>>>
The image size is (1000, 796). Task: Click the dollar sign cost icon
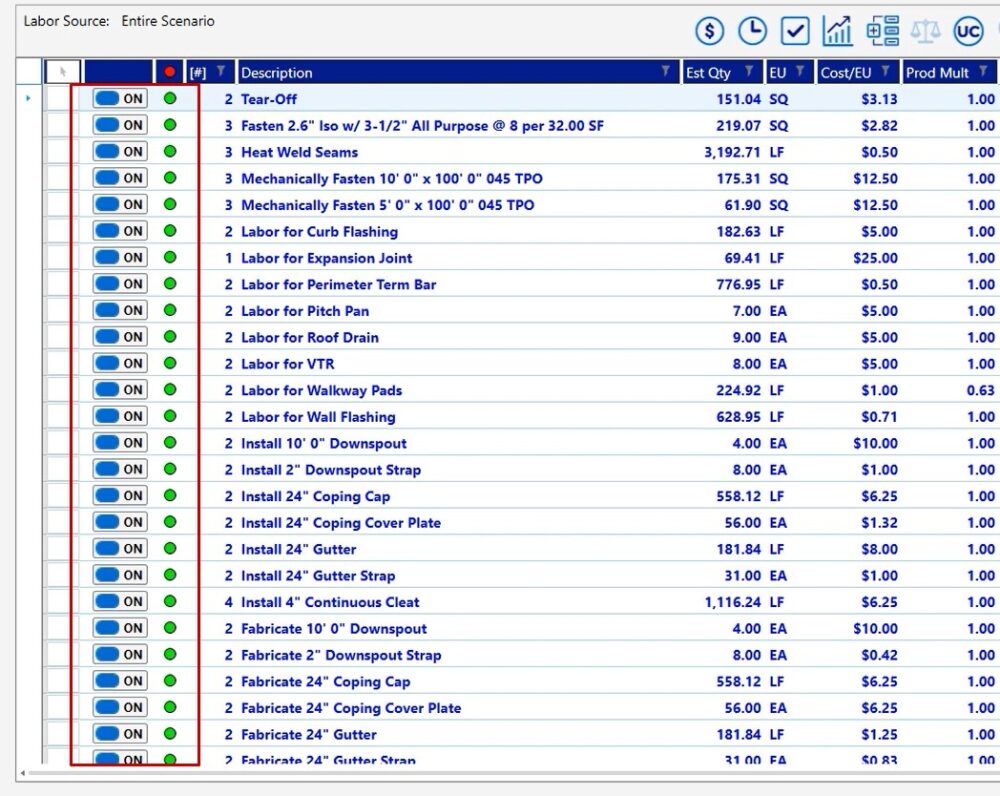point(709,32)
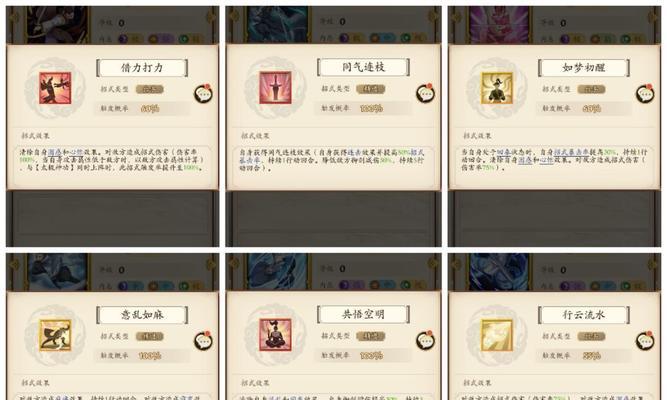
Task: Click the 如梦初醒 skill icon
Action: 497,88
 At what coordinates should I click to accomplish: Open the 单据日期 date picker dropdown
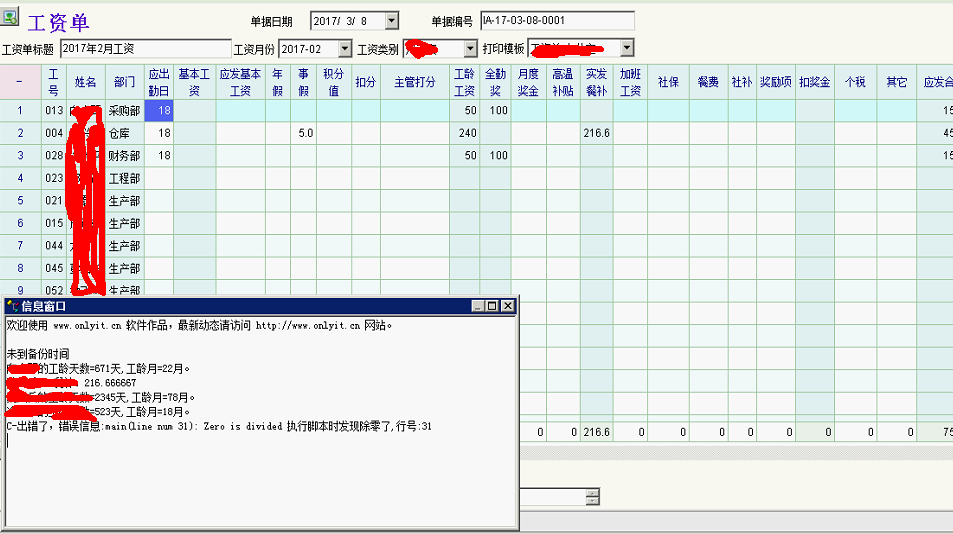coord(391,21)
<<<
Word for word, reproduce all of the data, but keep out the pictures.

**COMPLETED EXERCISE:**
The image size is (1000, 796). Task: Click the dollar sign cost icon
point(709,32)
Task: Click the 如梦初醒 skill icon
Action: 497,88
 At what coordinates should I click to accomplish: Open the 单据日期 date picker dropdown
coord(391,21)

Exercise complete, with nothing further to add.